> **Fragmento del texto**:
══════

La insistencia de ciertos sectores de la política nacional de justificar la violencia como método de acción política revela la profunda desconexión de aquellos con los principios y valores característicos de la democracia liberal que hacen posible la convivencia en la diversidad y pluralidad que los mismos dicen valorar, pero que, ingratamente, parecen tan poco comprendidos en su dimensión civilizadora y como condicionantes de la necesaria pacificación de los espíritus que da viabilidad al progreso humano.
En efecto, durante la inadecuada discusión de los convencionales constituyentes realizada con ocasión del acuerdo que superó los 2/3 para emitir una declaración corporativa en la que se demandó al Congreso Nacional celeridad en la tramitación de un indulto o amnistía general para los llamados “presos políticos” del 18-O, algunos de ellos explicaron su voto favorable mediante el argumento de que “fue la revuelta de octubre” la que inició el proceso constituyente y que, por consiguiente, la propia convención sería un poder institucional que se imbrica políticamente con aquellos luctuosos sucesos del cual serían deudores.
Más allá de que la Convención tiene reglas que le impiden su injerencia en otros poderes del Estado, que se está solicitando indultar o amnistiar a quienes fueron legítimamente detenidos por la fuerza pública del Estado y procesados por un poder judicial independiente con arreglo a la legislación vigente por transgresiones debidamente descritas, acusaciones respecto de las cuales, por lo demás, los imputados han tenido el debido derecho a defensa, la improcedencia del argumento radica en el reconocimiento explícito que la Convención hace de su origen en la violencia.
Es decir, los convencionales aludidos no solo parecen estimar el indulto demandado como un acto legítimo y reivindicativo de los hechos por los que los eventuales beneficiarios han sido o están siendo procesados, dado que habrían actuado en el contexto de una masiva manifestación de protesta contra un gobierno que no respondía a las justas demandas del pueblo; sino, además, curiosamente, formulan una explicación que coincide con la que justifica, por contexto, los delitos contra derechos humanos cometidos por ex militares tras el golpe de 1973, centenares de los cuales, luego de más de cuatro décadas, aún siguen siendo procesados.
Por lo general, los hechos políticos que trascienden lo normativo tienden a ser explicados de modo partisano por los contextos que los justificarían en la medida que, habiendo obvia conciencia de la trasgresión de una regla, la propia infracción se entiende como “discurso” contra una norma o estado de cosas que se reputa injusto o discutible. Sin embargo, la administración de justicia no es el foro político pertinente para tales disquisiciones, porque, en definitiva, aquella solo debe apreciar los actos que desafían los límites conductuales de los ciudadanos según la letra y espíritu de la ley que gestiona y que, a mayor abundamiento político, es lo que asegura el tipo de comportamiento que se considera adecuado a la conciliación de las naturales divergencias que emergen entre quienes conviven en las diferencias propias de sociedades libres.

══════

> **Registros proporcionados**:
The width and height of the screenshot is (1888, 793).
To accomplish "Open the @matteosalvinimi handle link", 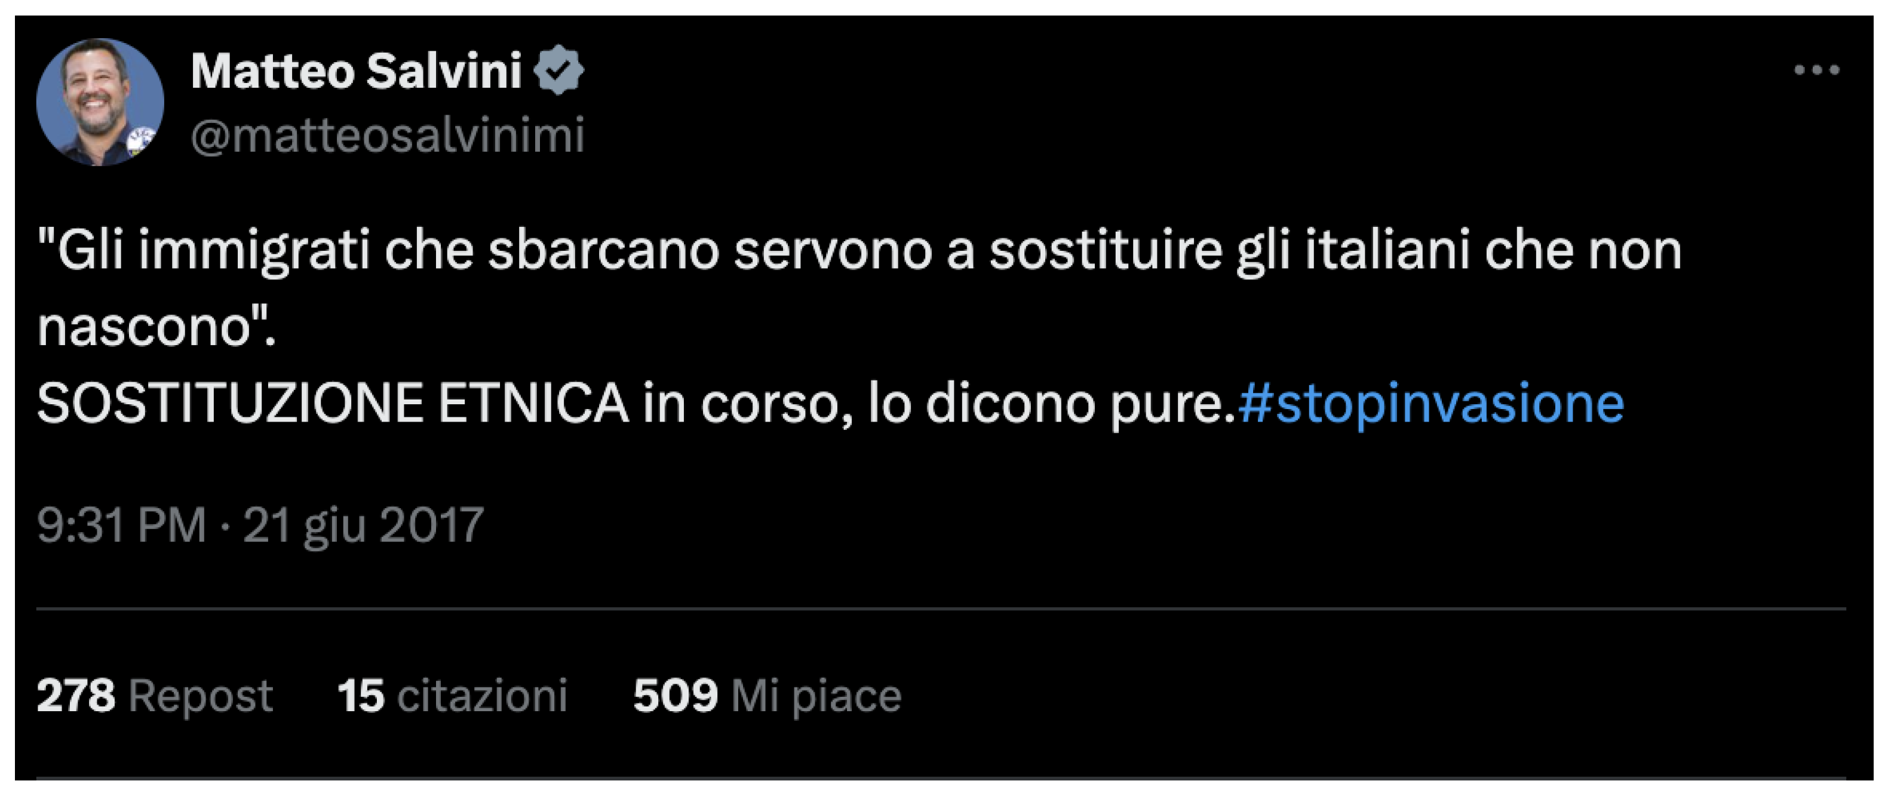I will coord(388,136).
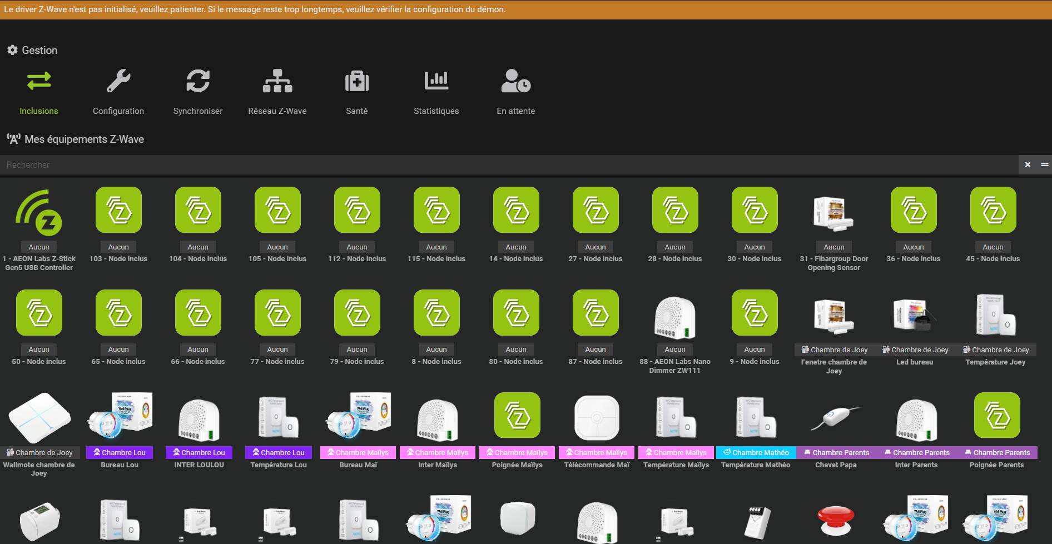The height and width of the screenshot is (544, 1052).
Task: Open Configuration wrench icon
Action: [118, 82]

══════

> **Consigna**: Copia sin cambios el pasaje del texto sobre la violencia política que va desde "Por lo general, los" hasta "de sociedades libres.". Los registros son un material aparte, sin relación con el texto.

> **Tarea resuelta**:
Por lo general, los hechos políticos que trascienden lo normativo tienden a ser explicados de modo partisano por los contextos que los justificarían en la medida que, habiendo obvia conciencia de la trasgresión de una regla, la propia infracción se entiende como “discurso” contra una norma o estado de cosas que se reputa injusto o discutible. Sin embargo, la administración de justicia no es el foro político pertinente para tales disquisiciones, porque, en definitiva, aquella solo debe apreciar los actos que desafían los límites conductuales de los ciudadanos según la letra y espíritu de la ley que gestiona y que, a mayor abundamiento político, es lo que asegura el tipo de comportamiento que se considera adecuado a la conciliación de las naturales divergencias que emergen entre quienes conviven en las diferencias propias de sociedades libres.